FAQ Can there be XDR lag without a client or server error?

The Aerospike Knowledge Base has moved to https://support.aerospike.com. Content on https://discuss.aerospike.com is being migrated to either https://support.aerospike.com or https://docs.aerospike.com. Maintenance on articles stored in this repository ceased on December 31st 2022 and this article may be stale. If you have any questions, please do not hesitate to raise a case via https://support.aerospike.com.

FAQ Can there be XDR lag without a client or server error?

Detail

When xdr_timelag is observed on a source XDR cluster it may be due to a variety of reasons, usually some error in the shipping of the records to the remote DC. Is there a scenario where XDR lag can build even in the absence of any errors?

Answer

Yes, it is not inconceivable to experience xdr_timelag when the system is not relogging records or indeed throttling the records that are being shipped. The most likely cause of this would be the impact of a hotkey on XDR operation. To understand how this can happen it is necessary to understand how XDR works internally.
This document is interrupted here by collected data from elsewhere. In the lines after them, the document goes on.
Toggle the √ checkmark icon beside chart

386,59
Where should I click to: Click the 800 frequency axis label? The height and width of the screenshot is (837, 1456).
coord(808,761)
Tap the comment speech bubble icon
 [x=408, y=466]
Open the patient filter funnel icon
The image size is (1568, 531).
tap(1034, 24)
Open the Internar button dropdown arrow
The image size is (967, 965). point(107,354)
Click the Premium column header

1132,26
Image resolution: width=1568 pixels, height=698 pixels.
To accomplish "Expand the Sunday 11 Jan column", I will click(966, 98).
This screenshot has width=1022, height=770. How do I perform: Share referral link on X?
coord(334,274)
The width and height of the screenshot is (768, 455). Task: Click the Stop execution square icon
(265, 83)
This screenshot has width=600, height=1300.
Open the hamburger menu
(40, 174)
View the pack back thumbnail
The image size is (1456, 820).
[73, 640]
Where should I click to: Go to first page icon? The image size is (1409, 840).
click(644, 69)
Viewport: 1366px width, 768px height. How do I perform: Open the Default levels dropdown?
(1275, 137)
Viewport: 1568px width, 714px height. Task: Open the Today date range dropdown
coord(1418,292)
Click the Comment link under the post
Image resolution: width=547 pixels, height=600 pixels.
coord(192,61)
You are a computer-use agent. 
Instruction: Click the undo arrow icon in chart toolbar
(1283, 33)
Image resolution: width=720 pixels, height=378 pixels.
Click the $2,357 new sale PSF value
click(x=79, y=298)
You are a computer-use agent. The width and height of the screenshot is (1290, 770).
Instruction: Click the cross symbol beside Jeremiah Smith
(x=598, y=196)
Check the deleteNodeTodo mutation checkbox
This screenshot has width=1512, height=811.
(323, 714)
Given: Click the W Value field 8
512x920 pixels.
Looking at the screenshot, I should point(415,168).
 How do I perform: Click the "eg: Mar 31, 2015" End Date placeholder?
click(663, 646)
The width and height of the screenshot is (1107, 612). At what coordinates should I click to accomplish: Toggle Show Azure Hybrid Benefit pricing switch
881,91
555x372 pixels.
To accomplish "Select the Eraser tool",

When records are inserted, updated or deleted in an XDR enabled system, the digest for that record is inserted into the digest log, a ring buffer. The digest log is read sequentially by a thread which reads digests and places those digests on read thread queues. There will be a read thread queue for each xdr-read-thread. The first role of the xdr-read-threads is to take the digests and pass them to the Aerospike transaction or service threads (dependant on version) which then read the corresponding records to be shipped.

The read thread queues for the xdr-read-threads is deterministic which means that the same digest will always go to the same queue. Each xdr-read-thread has a cache to help it manage hotkeys, which are keys that are written with a very high frequency. The way in which the cache does this is simple. When a digest is read from the queue it is placed in the cache and held there for a pre-defined time period. The time period is configured using xdr-hotkey-time-ms. If the same digest enters the cache within xdr-hotkey-time-ms the digest is marked as dirty and not shipped. At the end of the xdr-hotkey-time-ms any dirty digests are shipped and the dirty flag is removed. Any digests without the dirty flag are removed from the cache. The net effect is that a given digest will not be shipped any more frequently than once per xdr-hotkey-time-ms.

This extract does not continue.